Guest room: And room for a guest or two…

I didn’t sleep very well last night. I’d read a beach book in one sitting and bawled through it… you know, the usual story: wife dies, dad takes kids and moves home, runs for judge, solves a murder, stands up to the bigots and racists and falls in love with the local lesbian. It was way too much emotion for my little mind at that hour of the night. So, instead of counting sheep, I tried counting my visitors. Since I moved to the Ghetto in November last year, this little room has seen 11 sets of visitors. That is the collective word for visitors, isn’t it? Set? Or is it ‘lot’? mmmm…..

Anyway, 17 people have stayed with me in the last 7 months.  In all my travels and all the flats I’ve had, this has to be a record. Ok, so visiting Alaska would have involved a little bit of planning, California ain’t to everyone’s taste and Chichester… well, enough said! Safe to say, though, that Budapest is proving to be extremely popular. I even have some visitors on their second or third go around. Not bad at all! On at least two occasions, I dropped someone off at Terminal 1 to take the Ryan Air flight to Dublin and then bussed to Terminal 2A to meeting another lot coming in from London. Talk about revolving doors! Am sure my neighbours are wondering what’s going on. It’s not like they can even put an ‘average’ age to the faces… it runs the full gamut from 17 to 70 but they all have one thing in common – they love life!

☆ ☆ ☆

Problems -
1. In the guest room post, give everything from "I didn’t sleep" down to "it ‘lot’? mmmm….." again, replacing "visitors" with "guests".
2. According to the guest room post, how many people have stayed with the writer in the last 7 months?
The records that come next are separate material with no connection to the guest room post.

Records from a dataset
☆ ☆ ☆

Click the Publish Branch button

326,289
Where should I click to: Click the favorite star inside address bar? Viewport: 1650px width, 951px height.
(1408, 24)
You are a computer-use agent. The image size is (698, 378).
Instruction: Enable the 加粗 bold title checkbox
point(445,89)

☆ ☆ ☆

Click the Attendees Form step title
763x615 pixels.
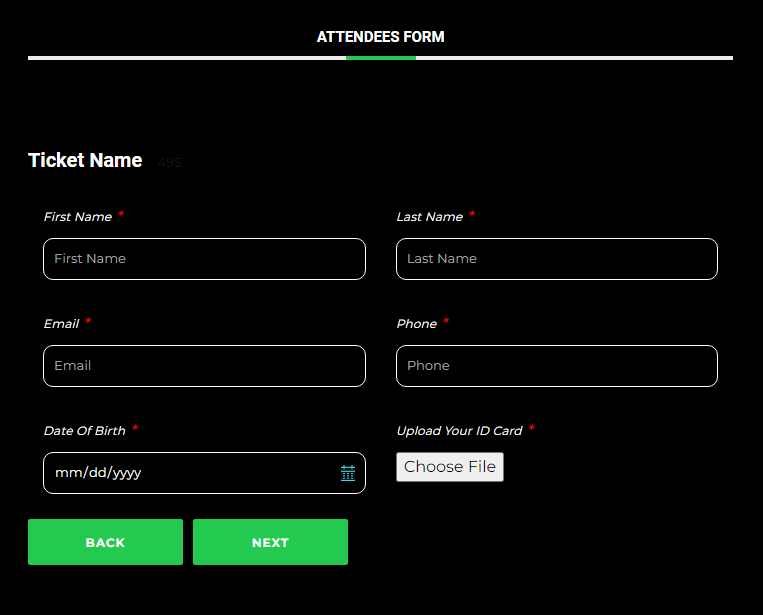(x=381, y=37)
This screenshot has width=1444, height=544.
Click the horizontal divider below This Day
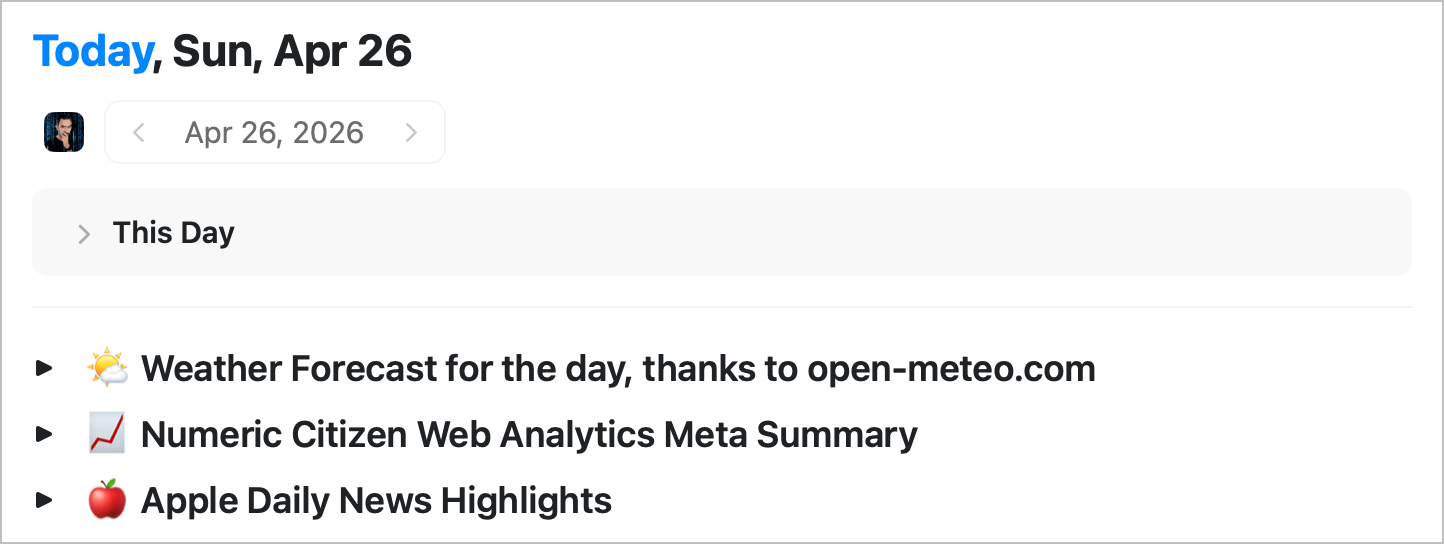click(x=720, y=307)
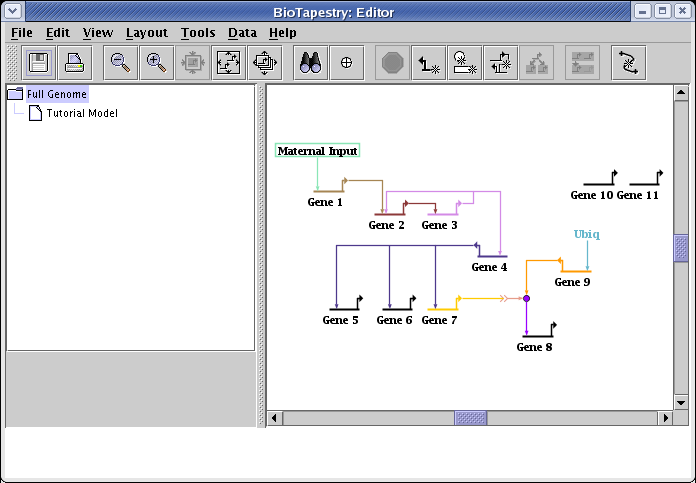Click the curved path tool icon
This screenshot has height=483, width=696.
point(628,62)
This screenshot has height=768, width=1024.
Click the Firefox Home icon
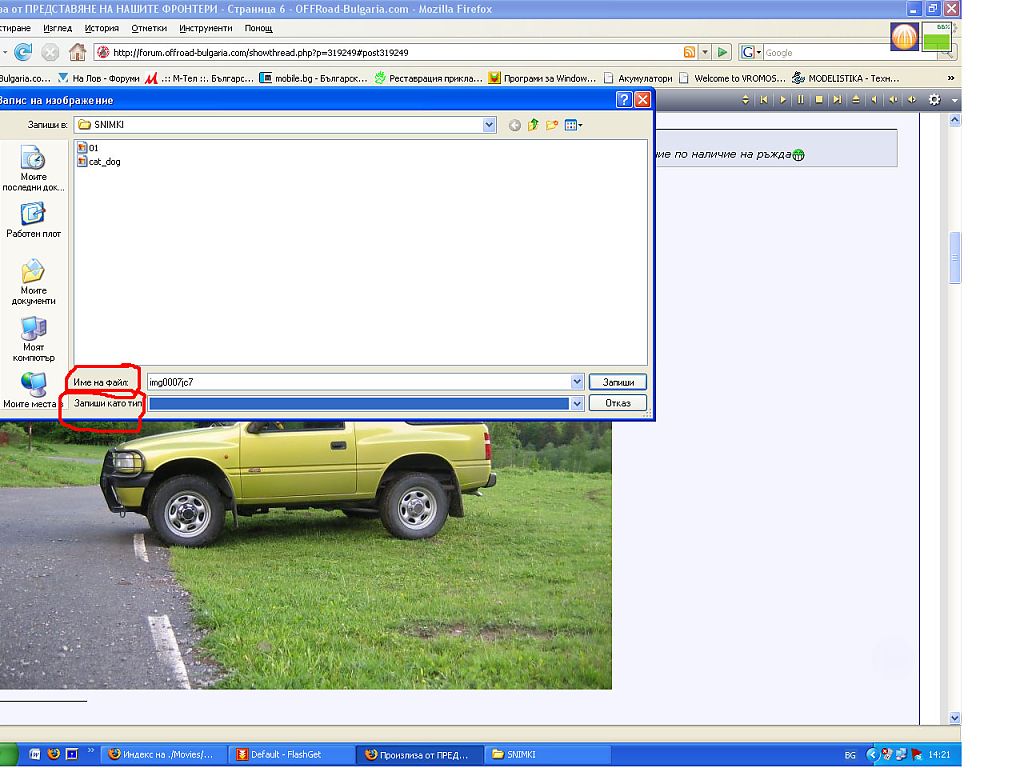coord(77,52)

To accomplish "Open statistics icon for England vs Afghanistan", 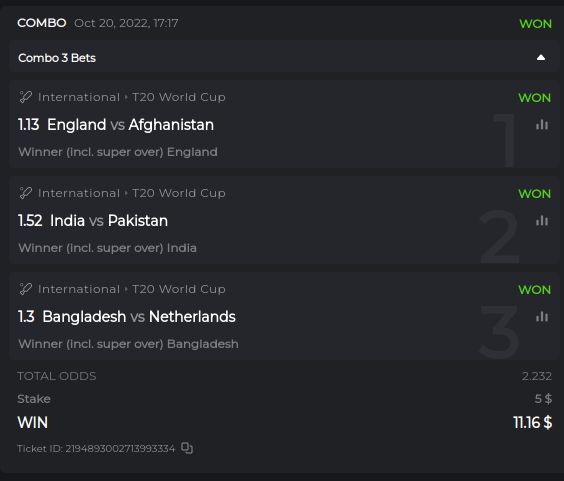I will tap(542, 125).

☆ ☆ ☆

Task-by-task solutions -
1.
I didn’t sleep very well last night. I’d read a beach book in one sitting and bawled through it… you know, the usual story: wife dies, dad takes kids and moves home, runs for judge, solves a murder, stands up to the bigots and racists and falls in love with the local lesbian. It was way too much emotion for my little mind at that hour of the night. So, instead of counting sheep, I tried counting my guests. Since I moved to the Ghetto in November last year, this little room has seen 11 sets of guests. That is the collective word for guests, isn’t it? Set? Or is it ‘lot’? mmmm…..

2. 17 people.